BloguesPartiellement Martel

Marcher sur des yeux

 
Inétressant de voir à quel point les musiciens faisaient partie du spectacle.

Je crois que je vais me faire tirer des oeufs, ce matin. Je dois être le seul de la salle à ne pas avoir apprécié à sa "juste valeur" le spectacle de danse offert par Le collectif Traces. Il faut croire que je suis moins ouvert au niveau de la danse que de la musique.
Je dois être un puriste. C'est ça. Maman, pardonne-moi.
Il me semble que la danse devrait être en elle-même un langage, sans nul besoin d'accessoires. Et s'il y a accessoires, qu'ils soient respectés. Qu'au lieu d'être distrayants, ils soient limitatifs. J'aurais voulu mieux sentir la fragilité de l'oeuf – et de l'oeil, peut-être. qu'il ne soit pas qu'un symbole, mais une contrainte. Qu'il participe vraiment à la danse.
Les gens aiment bien se rattacher à ce qui est "symbolique". Parce que ça leur parle, ça leur dit quelque chose. Mais hier, de voir les deux danseuses habillées et sacs de poubelles, les yeux couverts par des oeillères, ça m'a semblé un peu gros comme message. Au sein de la programmation d'un festival qui met à l'avant-scène une musique cherchant à se défaire des clichés musicaux et du carcan du déjà fait, tentant d'exploiter l'inexploitable, je trouvais que ça jurait.

========================================================================

■ **Problème court 1**:
Répondez aux questions suivantes sur le billet consacré au spectacle de danse :
(a) Quel collectif a offert le spectacle de danse ?
(b) Qu'est-ce qui couvrait les yeux des deux danseuses ?
(c) Envers quel art la personne qui écrit se dit-elle plus ouverte qu'envers la danse ?

========================================================================

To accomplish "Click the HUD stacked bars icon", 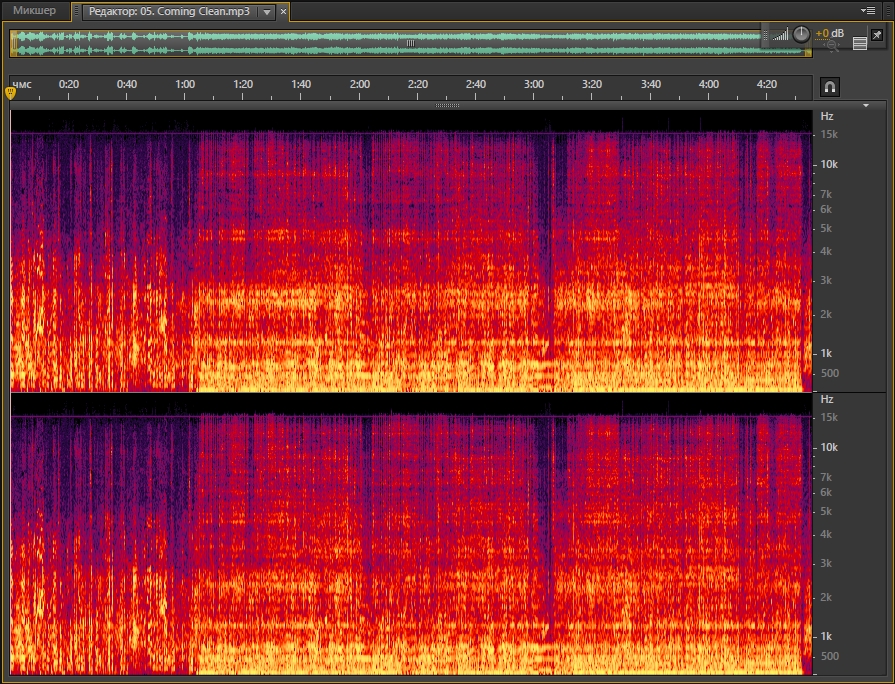I will pyautogui.click(x=859, y=44).
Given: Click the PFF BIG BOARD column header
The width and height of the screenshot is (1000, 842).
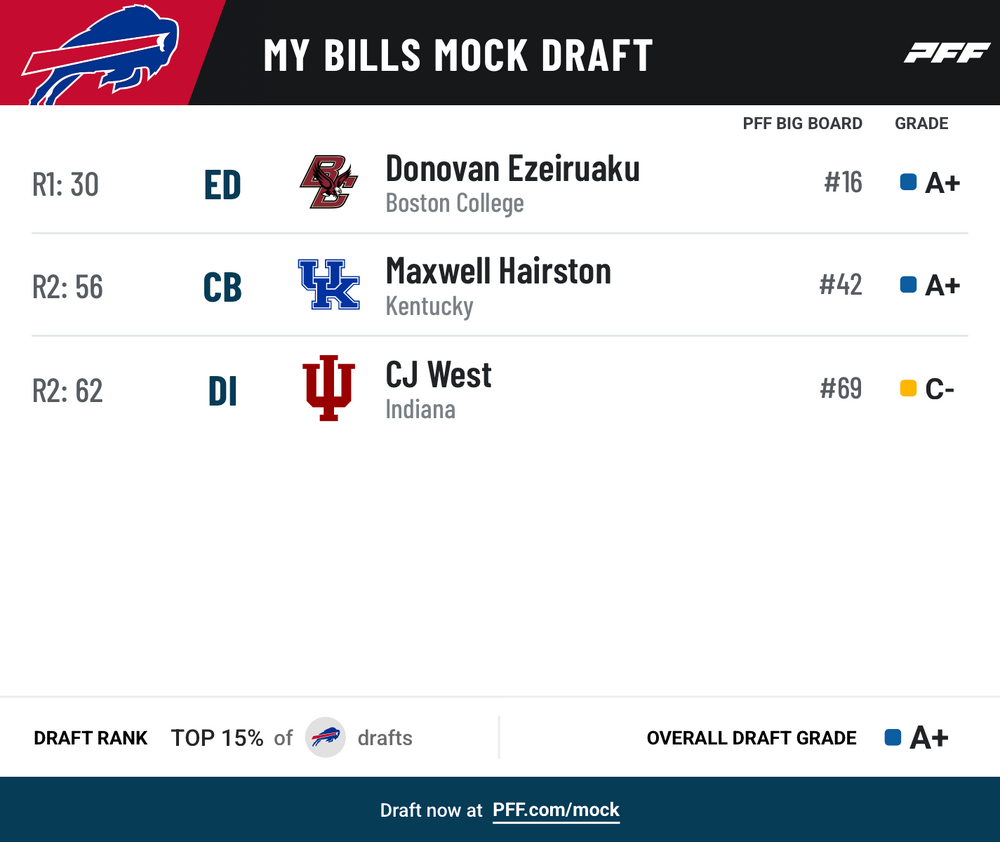Looking at the screenshot, I should point(802,123).
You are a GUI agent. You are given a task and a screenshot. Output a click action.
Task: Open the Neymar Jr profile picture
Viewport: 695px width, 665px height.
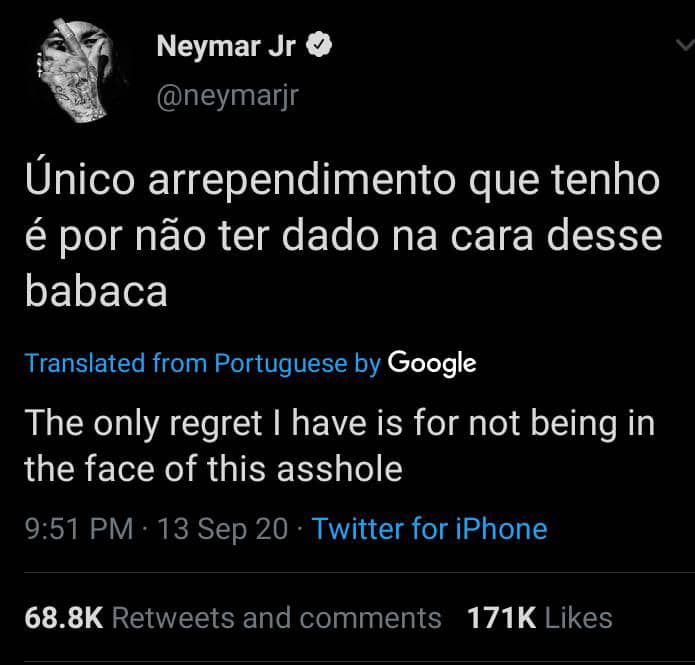(x=79, y=72)
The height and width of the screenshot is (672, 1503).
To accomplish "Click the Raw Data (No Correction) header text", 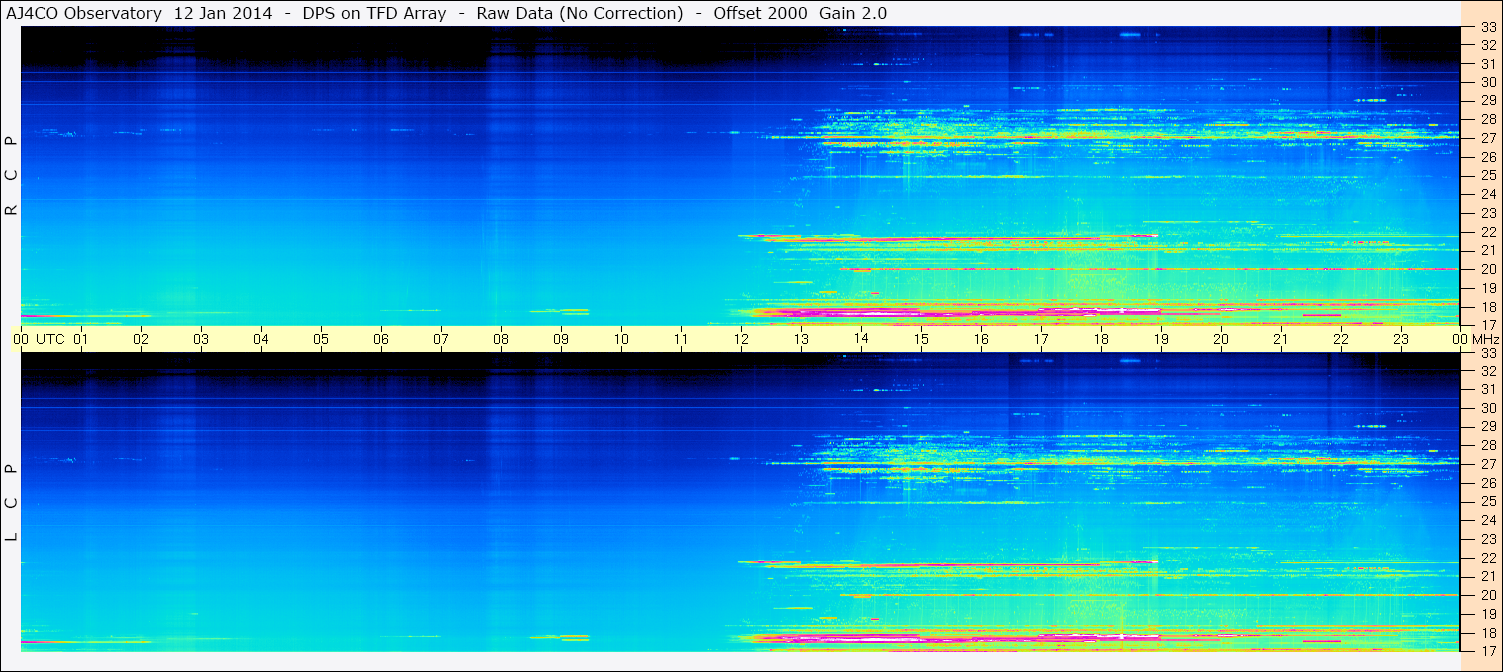I will [x=580, y=13].
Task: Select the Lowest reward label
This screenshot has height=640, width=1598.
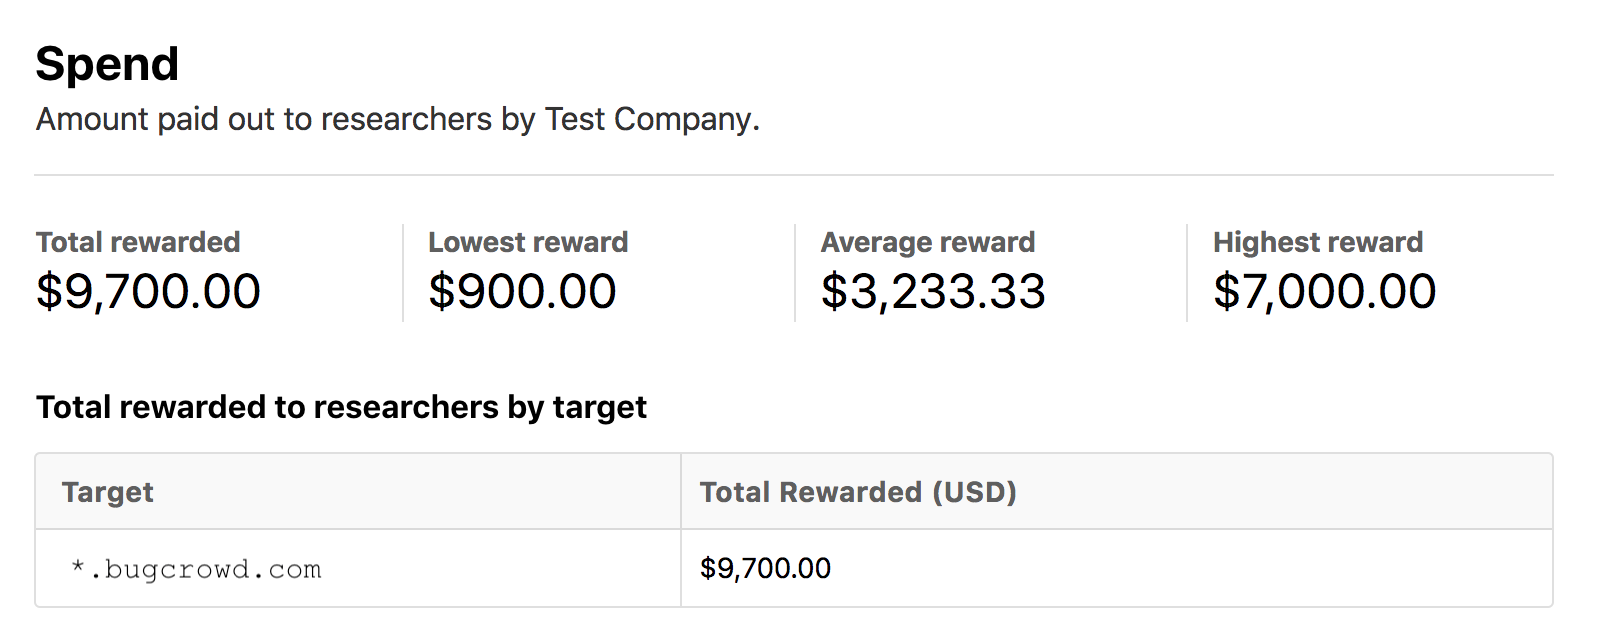Action: [x=528, y=242]
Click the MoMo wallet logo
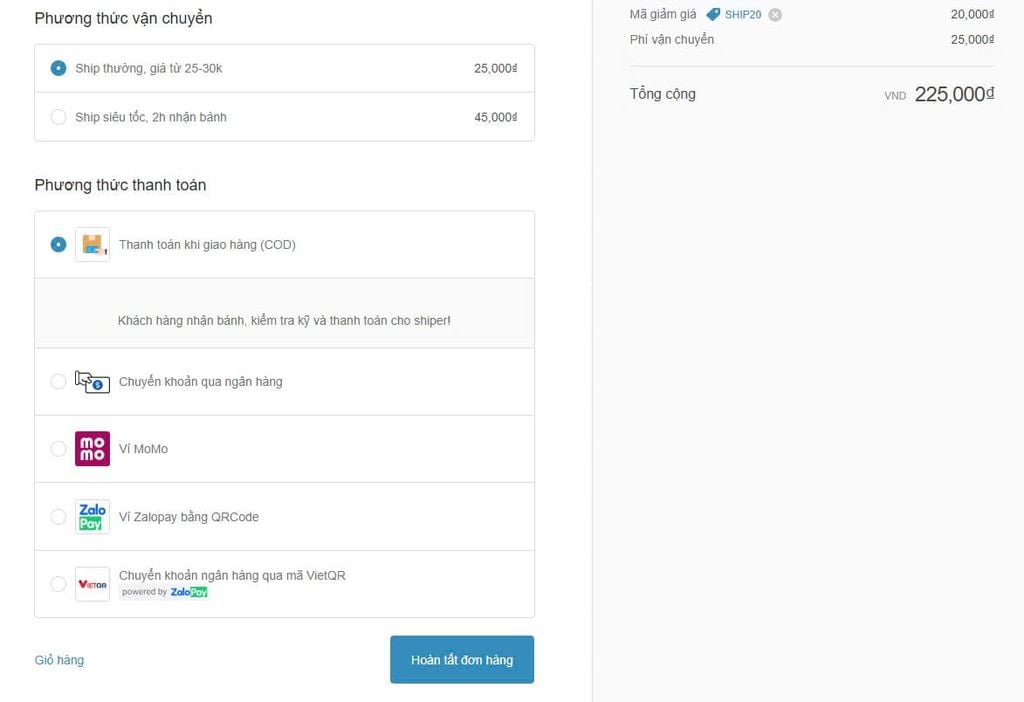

========================================================================

■ **Problème court 2**: Sélectionnez chaque ligne des enregistrements où figure la chaîne "height", en tenant compte de la casse.

■ **Résultat final 1**:
(a) Le collectif Traces.
(b) Des oeillères.
(c) La musique.

■ **Résultat final 2**:
The width and height of the screenshot is (1000, 842).
Viewport: 695px width, 665px height.
The height and width of the screenshot is (672, 1503).
This screenshot has height=640, width=1598.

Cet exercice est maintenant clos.